The release of the transcript of a meeting between Everton’s chairman and owner Bill Kenwright with members of the ‘Blue Union’, an amalgamation of supporters groups, has only served to heighten the doom and gloom the majority of Everton fans are feeling at the moment. What the ‘Blue Union’ were hoping to achieve by the release of the aforementioned transcript is open to debate. If they were trying to force Kenwright’s hand then that is all well and good, but investors and/or buyers aren’t exactly forming a lengthy queue around the district of Walton at this moment in time to throw their hard earned at the club. All it has really served to do is acutely embarrass the club and put it on the back pages of the national press for all the wrong reasons.

The majority of revelations exposed, for want of a better word, are not particularly new, or news, for that matter, to Everton fans. It was always quite apparent that the money from the transfer of Steven Pienaar to Tottenham and the sale of the former training ground had gone to appease the bank. In a time of global recession Barclays obviously view Everton’s debt as ‘toxic’, in fairness you can see their point. The clubs outgoings are greater than their incomings, you don’t need to be a brilliant mathematician to calculate that the fiscal problems the club is enduring are only going to exacerbate as time passes.

The main argument seems to be that although Kenwright is a true Evertonian he is not cut out to run a football club. It is difficult not to argue with that statement though. There are thousands of Everton fans out there who love the club as much as Bill purports to, however, that doesn’t give them the ability, business acumen or know-how to run a football club either. Is Bill just refusing to let go of his train set, is that perfect investor that he is searching for really out there?

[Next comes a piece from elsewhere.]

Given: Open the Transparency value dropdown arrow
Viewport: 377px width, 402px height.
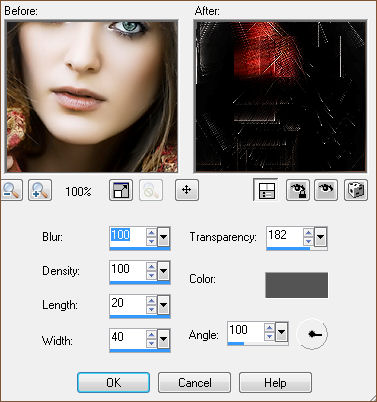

You have to be careful of what you wish for though, lets take Portsmouth for example, or evenBirminghamCity, the new dawn both clubs faced has certainly turned sour to say the least. Things aren’t exactly rosy at Aston Villa either, where Randy Lerner was set up to be the shining example for other clubs to follow. Over the past couple of years Aston Villa have sold Gareth Barry, James Milner and Ashley Young in order to balance the books. It appears that not everybody is a Russian oligarch or a Sheikh Mansour.